== Texte de la page

2/ Je note cette définition de la géopolitique : "Méthode d'analyse pluridisciplinaire qui étudie les relations entre des territoires tout en tenant compte des rapports de force des pouvoir que ceux-ci occasionnent" (p. 38). Et il énumère quelques variables en rapport avec son sujet : localisation d'un pays sur le globe, évolution démographique, histoire, culture et religion, pouvoir économique et financier, pouvoir technologique, pouvoir politique et diplomatique, voies d'acheminement (p. 39-40).

3/ Après le chapitre introductif, les deux chapitres suivant commencent logiquement par parler ... d'avenir ! Le Chap 2 évoque en effet la question des bilans et de la prospective, pour nous rappeler que nous nous sommes fréquemment trompés dans le passé récent et qu'il faut donc, d'emblée, faire preuve de prudence et de nuances. Le Chap 3 évoque la question du développement "durable" qui est une autre façon de parler de demain même si ce DD est "une nouvelle métaphore" (p. 88) au risque d'un néo-paganisme (p. 89). Principe de précaution, Jacques Ellul ou la courbe de Kuznets sont ainsi évoquées, mais aussi la question des déchets ou le changement climatique (on sent que l'auteur est plutôt climato-sceptique), et ses effets sur les pays riches et sur les pays pauvres.

====

Travail demandé ▸
1) Recopiez le passage du texte de la page compris entre "3/ Après le" et "les pays pauvres.", ces deux extraits inclus.
2) D'après le texte de la page, pourquoi le chapitre 2 aborde-t-il la question des bilans et de la prospective ?

== Matériel fourni

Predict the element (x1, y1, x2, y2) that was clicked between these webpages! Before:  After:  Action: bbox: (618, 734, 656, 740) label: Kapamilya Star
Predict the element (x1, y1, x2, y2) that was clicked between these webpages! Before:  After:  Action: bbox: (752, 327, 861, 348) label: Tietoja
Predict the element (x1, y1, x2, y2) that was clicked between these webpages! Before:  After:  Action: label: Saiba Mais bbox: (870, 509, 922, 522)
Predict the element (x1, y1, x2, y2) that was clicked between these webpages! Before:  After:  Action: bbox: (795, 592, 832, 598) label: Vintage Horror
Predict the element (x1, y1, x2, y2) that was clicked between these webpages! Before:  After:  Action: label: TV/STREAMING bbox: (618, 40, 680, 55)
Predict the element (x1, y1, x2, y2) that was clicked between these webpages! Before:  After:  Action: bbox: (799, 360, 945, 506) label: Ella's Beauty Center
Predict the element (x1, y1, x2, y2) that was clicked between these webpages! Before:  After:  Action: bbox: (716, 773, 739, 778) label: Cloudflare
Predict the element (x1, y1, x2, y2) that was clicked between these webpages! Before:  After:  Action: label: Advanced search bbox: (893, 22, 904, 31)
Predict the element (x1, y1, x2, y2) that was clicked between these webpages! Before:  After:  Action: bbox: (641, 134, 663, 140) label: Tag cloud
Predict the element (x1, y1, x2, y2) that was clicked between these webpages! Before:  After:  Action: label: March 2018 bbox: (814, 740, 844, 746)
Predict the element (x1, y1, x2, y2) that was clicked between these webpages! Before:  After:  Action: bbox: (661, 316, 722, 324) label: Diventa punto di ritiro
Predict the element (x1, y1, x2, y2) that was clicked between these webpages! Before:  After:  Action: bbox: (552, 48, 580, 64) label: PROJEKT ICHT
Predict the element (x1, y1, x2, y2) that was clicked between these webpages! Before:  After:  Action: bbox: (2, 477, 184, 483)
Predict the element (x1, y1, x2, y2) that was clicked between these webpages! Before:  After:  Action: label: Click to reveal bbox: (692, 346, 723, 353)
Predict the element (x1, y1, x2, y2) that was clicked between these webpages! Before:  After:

====

Réponses ▸
1)
3/ Après le chapitre introductif, les deux chapitres suivant commencent logiquement par parler ... d'avenir ! Le Chap 2 évoque en effet la question des bilans et de la prospective, pour nous rappeler que nous nous sommes fréquemment trompés dans le passé récent et qu'il faut donc, d'emblée, faire preuve de prudence et de nuances. Le Chap 3 évoque la question du développement "durable" qui est une autre façon de parler de demain même si ce DD est "une nouvelle métaphore" (p. 88) au risque d'un néo-paganisme (p. 89). Principe de précaution, Jacques Ellul ou la courbe de Kuznets sont ainsi évoquées, mais aussi la question des déchets ou le changement climatique (on sent que l'auteur est plutôt climato-sceptique), et ses effets sur les pays riches et sur les pays pauvres.

2) Le chapitre 2 aborde les bilans et la prospective pour rappeler que nous nous sommes fréquemment trompés dans le passé récent. Il faut donc, d'emblée, faire preuve de prudence et de nuances.